Adam Smith’s Invisible Hand
Although it might not be immediately obvious to you, the law of supply and demand implies one of the most important functions of money. Everyone knows money serves as a store of value and as a medium of exchange. But just as important is the role it plays in transmitting signals to producers as to what should (or should not) be produced and in what quantities.  In other words, the signals transmitted to producers by the various prices of different goods informs the producers what the demand curves are. That is, it tells producers how much consumers are willing to buy at what price. Similarly, prices tell a consumer the relative costs of producing goods that he will have to reimburse in order to consume or possess any particular good. This includes the particular cost for reimbursing the entrepreneur for his time and labor in marshaling together all the factors required to produce and bring to market the good. This part of the total costs is usually called the producer’s profit. The price information tells the consumers what the supply curves are; i.e. how much a producer will sell at what price, Then, the individual consumer can decide how much of the good he would be willing to buy at any particular price.
One of the most famous quotes from Adam Smith’s Wealth of Nations is the following from Book I , Chapter II.
It is not from the benevolence of the butcher, the brewer, or the baker, that we expect our dinner, but from their regard to their own interest. We address ourselves, not to their humanity but to their self-love, and never talk to them of our own necessities but of their advantages.
Also in Book IV, Chapter II he writes
But the annual revenue of every society is always precisely equal to the exchangeable value of the whole annual produce of its industry, or rather is precisely the same thing with that exchangeable value. As every individual, therefore, endeavours as much as he can, both to employ his capital in the support of domestic industry, and so to direct that industry that its produce maybe of the greatest value; every individual necessarily labours to render the annual revenue of the society as great as he can. He generally, indeed, neither intends to promote the public interest, nor knows how much he is promoting it. By preferring the support of domestic to that of foreign industry, he intends only his own security; and by directing that industry in such a manner as its produce may be of the greatest value, he intends only his own gain; and he is in this, as in many other cases, led by an invisible hand to promote an end which was no part of his intention. Nor is it always the worse for the society that it was no part of it. By pursuing his own interest, he frequently promotes that of the society more effectually than when he really intends to promote it.
The emphasis in the second quote is mine. The language of 1776 is perhaps a bit turgid,  but if you consider both of these quotes carefully you will discover this basic notion. A producer’s most basic motivation is to maximize his profits. But in doing so, he meets society’s needs and promotes its well-being. How does this happen? What is that invisible hand that leads him? What is the invisible hand that leads a consumer to decide which and how many goods to buy? That invisible hand is the price mechanism of a free market that leads both the producer and the consumer to find the equilibrium price point for each of the goods and services in society’s economy.

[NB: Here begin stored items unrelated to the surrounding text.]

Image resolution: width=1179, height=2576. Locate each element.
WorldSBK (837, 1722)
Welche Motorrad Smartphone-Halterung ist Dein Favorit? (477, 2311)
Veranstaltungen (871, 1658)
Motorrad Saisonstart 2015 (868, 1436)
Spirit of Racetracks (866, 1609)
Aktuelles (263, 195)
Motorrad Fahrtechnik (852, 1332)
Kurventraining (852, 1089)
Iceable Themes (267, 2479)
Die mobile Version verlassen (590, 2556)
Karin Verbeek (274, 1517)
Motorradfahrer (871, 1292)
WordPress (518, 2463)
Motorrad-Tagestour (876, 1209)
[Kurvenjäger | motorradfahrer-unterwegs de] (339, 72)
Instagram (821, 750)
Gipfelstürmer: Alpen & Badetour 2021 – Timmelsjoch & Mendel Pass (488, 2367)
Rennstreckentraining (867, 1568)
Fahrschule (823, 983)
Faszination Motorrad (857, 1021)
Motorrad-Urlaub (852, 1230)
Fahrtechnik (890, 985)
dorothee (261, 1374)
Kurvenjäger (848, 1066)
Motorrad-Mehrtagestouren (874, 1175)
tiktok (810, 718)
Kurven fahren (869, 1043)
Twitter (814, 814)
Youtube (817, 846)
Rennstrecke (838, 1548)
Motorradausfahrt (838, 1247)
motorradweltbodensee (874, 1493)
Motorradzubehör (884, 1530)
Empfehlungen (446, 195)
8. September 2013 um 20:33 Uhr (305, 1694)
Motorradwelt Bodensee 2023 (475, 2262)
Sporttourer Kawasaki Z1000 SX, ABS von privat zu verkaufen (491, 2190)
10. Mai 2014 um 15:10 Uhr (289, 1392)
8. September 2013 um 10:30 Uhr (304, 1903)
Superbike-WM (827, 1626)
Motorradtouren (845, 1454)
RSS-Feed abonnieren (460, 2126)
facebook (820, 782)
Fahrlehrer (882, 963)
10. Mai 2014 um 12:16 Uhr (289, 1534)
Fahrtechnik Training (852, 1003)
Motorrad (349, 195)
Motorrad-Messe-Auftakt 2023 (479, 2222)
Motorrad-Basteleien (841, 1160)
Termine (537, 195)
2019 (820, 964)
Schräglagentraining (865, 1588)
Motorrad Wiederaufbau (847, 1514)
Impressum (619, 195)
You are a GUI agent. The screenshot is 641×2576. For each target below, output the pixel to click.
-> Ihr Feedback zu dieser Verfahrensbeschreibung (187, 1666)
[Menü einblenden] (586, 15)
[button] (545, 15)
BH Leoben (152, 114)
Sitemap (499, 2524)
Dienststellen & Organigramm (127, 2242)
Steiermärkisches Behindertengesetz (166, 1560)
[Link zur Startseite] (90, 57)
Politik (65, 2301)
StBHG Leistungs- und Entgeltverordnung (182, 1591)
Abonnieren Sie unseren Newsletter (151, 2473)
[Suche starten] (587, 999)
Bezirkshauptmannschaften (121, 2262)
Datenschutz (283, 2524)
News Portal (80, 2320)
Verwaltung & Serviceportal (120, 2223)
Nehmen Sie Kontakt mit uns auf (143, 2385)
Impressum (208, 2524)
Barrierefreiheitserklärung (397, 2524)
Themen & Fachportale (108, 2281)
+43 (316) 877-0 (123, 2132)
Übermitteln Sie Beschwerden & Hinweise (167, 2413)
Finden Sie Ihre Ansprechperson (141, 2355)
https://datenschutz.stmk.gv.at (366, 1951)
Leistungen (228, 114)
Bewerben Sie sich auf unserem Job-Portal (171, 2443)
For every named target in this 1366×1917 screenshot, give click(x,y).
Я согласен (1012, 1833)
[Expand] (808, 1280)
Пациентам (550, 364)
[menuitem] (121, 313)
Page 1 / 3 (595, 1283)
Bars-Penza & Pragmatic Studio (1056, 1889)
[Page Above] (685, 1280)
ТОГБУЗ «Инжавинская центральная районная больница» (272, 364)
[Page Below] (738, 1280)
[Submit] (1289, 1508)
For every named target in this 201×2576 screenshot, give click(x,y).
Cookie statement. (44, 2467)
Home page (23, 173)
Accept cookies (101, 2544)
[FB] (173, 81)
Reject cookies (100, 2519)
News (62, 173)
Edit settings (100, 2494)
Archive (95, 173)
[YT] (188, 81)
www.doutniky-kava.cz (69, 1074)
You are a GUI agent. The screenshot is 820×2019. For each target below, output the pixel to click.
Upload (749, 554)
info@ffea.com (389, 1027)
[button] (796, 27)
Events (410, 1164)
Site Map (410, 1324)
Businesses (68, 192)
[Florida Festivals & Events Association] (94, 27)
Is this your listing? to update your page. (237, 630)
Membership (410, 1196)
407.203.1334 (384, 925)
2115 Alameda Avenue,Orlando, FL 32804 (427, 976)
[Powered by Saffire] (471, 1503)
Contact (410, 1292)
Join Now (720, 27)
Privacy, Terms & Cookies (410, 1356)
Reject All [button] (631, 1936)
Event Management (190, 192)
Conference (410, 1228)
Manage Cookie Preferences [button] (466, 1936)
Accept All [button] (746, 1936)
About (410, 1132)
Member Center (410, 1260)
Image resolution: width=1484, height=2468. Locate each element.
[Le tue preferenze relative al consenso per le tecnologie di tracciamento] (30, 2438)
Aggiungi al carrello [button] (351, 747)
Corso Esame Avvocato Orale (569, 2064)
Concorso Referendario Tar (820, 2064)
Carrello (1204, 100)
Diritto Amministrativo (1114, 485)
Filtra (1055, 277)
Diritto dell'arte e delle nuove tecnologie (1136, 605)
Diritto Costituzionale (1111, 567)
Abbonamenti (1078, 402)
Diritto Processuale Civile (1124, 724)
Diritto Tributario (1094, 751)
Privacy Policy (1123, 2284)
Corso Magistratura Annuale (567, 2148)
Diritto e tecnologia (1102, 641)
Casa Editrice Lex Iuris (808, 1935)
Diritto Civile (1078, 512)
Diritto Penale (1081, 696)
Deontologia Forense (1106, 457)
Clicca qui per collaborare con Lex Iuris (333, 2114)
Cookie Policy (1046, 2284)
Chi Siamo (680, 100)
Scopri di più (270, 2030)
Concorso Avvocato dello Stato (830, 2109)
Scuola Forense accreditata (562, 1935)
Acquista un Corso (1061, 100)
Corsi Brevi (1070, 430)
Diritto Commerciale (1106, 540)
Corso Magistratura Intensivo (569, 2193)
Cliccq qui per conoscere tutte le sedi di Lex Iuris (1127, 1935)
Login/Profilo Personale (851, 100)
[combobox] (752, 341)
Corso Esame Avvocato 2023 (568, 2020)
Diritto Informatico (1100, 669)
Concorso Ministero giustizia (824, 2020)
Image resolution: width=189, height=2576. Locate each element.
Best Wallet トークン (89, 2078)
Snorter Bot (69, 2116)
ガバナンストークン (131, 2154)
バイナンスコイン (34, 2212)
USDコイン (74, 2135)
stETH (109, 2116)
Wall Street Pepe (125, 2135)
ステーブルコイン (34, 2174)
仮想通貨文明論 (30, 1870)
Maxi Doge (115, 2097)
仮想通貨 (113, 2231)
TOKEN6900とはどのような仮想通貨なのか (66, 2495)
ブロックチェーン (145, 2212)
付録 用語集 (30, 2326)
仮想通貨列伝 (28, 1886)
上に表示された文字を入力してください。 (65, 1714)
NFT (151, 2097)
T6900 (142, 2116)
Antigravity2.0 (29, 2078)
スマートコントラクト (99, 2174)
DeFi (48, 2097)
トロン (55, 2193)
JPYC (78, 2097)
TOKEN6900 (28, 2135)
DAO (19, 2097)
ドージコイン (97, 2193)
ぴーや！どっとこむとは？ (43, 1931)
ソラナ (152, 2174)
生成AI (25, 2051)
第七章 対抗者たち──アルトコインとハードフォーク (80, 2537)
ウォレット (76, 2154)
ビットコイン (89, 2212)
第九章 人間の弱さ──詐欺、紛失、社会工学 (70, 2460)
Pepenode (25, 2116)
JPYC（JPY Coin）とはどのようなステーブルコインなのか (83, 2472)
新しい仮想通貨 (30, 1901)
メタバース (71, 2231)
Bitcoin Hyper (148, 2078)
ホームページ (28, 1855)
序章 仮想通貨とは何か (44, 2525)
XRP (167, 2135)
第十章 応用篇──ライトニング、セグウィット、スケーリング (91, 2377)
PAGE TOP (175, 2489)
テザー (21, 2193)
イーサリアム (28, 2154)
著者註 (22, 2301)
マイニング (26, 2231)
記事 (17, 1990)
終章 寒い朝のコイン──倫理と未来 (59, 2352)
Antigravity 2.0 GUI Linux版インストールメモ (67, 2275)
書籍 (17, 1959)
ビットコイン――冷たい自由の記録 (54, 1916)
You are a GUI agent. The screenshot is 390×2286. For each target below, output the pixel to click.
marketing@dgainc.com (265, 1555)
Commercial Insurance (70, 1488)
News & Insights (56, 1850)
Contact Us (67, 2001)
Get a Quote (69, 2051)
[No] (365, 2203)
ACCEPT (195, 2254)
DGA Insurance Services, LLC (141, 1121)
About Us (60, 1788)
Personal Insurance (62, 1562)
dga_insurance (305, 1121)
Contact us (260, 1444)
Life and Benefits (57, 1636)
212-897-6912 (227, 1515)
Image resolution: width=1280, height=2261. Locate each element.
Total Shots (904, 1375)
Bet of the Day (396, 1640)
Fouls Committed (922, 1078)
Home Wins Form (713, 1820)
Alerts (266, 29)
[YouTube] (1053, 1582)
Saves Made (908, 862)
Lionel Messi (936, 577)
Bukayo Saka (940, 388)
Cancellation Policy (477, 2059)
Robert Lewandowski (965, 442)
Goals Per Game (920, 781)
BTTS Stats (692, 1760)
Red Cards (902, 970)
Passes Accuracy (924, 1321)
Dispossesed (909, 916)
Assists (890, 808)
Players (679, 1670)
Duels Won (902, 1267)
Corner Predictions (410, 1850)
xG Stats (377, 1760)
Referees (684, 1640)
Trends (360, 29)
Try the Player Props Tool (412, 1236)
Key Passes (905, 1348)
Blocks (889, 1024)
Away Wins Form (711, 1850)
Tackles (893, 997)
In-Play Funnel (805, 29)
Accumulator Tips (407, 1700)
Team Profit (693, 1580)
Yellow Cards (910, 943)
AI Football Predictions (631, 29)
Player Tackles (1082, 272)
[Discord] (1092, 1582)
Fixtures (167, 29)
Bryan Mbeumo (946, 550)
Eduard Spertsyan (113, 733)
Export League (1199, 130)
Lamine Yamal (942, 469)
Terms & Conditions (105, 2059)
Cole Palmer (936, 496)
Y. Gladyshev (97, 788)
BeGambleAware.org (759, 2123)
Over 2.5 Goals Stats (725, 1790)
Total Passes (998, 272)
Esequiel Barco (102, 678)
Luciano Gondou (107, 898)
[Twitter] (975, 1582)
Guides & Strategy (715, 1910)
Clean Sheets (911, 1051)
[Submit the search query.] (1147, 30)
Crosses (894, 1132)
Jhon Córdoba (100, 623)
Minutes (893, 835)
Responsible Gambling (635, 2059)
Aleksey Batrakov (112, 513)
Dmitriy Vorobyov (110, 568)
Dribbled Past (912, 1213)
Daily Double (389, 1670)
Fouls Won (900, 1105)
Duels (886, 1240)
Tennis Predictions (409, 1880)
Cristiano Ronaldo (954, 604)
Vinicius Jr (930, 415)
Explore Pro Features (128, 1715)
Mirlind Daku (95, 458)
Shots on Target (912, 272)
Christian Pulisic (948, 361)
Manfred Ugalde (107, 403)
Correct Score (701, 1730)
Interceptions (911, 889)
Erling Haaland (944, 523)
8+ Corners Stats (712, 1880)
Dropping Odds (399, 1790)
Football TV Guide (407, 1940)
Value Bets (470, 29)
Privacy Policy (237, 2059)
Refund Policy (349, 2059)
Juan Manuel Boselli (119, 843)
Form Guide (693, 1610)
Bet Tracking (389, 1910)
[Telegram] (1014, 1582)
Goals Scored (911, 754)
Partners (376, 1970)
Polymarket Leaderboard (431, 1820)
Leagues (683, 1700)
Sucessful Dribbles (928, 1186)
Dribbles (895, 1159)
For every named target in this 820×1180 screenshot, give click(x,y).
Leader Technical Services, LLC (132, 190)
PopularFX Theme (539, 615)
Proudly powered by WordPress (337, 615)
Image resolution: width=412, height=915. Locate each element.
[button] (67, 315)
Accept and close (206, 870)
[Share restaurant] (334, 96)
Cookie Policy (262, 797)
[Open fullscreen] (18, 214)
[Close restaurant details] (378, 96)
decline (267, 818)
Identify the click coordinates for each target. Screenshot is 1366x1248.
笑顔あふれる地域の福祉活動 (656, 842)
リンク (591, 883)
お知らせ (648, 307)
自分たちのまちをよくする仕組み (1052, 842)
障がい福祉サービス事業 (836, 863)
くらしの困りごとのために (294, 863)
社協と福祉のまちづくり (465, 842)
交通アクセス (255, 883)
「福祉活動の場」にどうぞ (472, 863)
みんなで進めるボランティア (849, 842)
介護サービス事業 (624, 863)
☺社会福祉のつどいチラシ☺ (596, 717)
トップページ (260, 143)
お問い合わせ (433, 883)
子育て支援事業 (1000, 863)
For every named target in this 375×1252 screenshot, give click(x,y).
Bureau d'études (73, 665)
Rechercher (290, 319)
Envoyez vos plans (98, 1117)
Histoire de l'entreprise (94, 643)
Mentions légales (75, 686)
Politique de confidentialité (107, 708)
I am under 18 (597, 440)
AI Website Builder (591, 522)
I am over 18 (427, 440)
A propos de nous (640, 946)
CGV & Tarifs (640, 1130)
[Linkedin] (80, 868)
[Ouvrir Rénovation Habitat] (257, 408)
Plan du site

All of these considerations presuppose a perfectly free market. This is because only a market where no producer is coerced into selling a given number of goods at a given price, and no consumer is coerced into buying can find the good’s equilibrium price. The equilibrium price point is a balance between the needs of the producer and the needs of the consumer. If the needs of the producer are not met by receiving required sale revenues, he will not supply the number of goods needed by the consumer. If the needs of the consumer are not met, he will not buy all the goods produced, and a surplus with all of its costs is created. These needs are not necessarily knowable by a government that tries to fix the quantity and prices of goods. They are made knowable by the free interaction between producers and consumers.
The problem of finding the equilibrium price point is clearly a serious  impediment for a state attempting central planning of the economy. It is often called the economic calculation problem. During the 1930s and 1940s, a Polish diplomat and socialist economist by the name of Oskar Lange developed an idea called market socialism to solve this problem. A socialist government would simulate a free market by first setting  prices of goods by fiat, and then raising or lowering the price depending on whether a surplus or shortage was created. Unfortunately for the nations of the Soviet empire, this approach did not work. (See here and here and here and here.) Part of the reason for failure may be due to the slower reaction time of a bureaucratic committee setting prices compared to the near instantaneous speed that free market prices signal changes to producers and consumers alike. This is especially true today in a world interconnected with the world wide web. Yet another problem of market socialism is that prices of many different goods are interconnected in a complex pattern. Finding the optimum state of a many variable system is a very, very hard problem.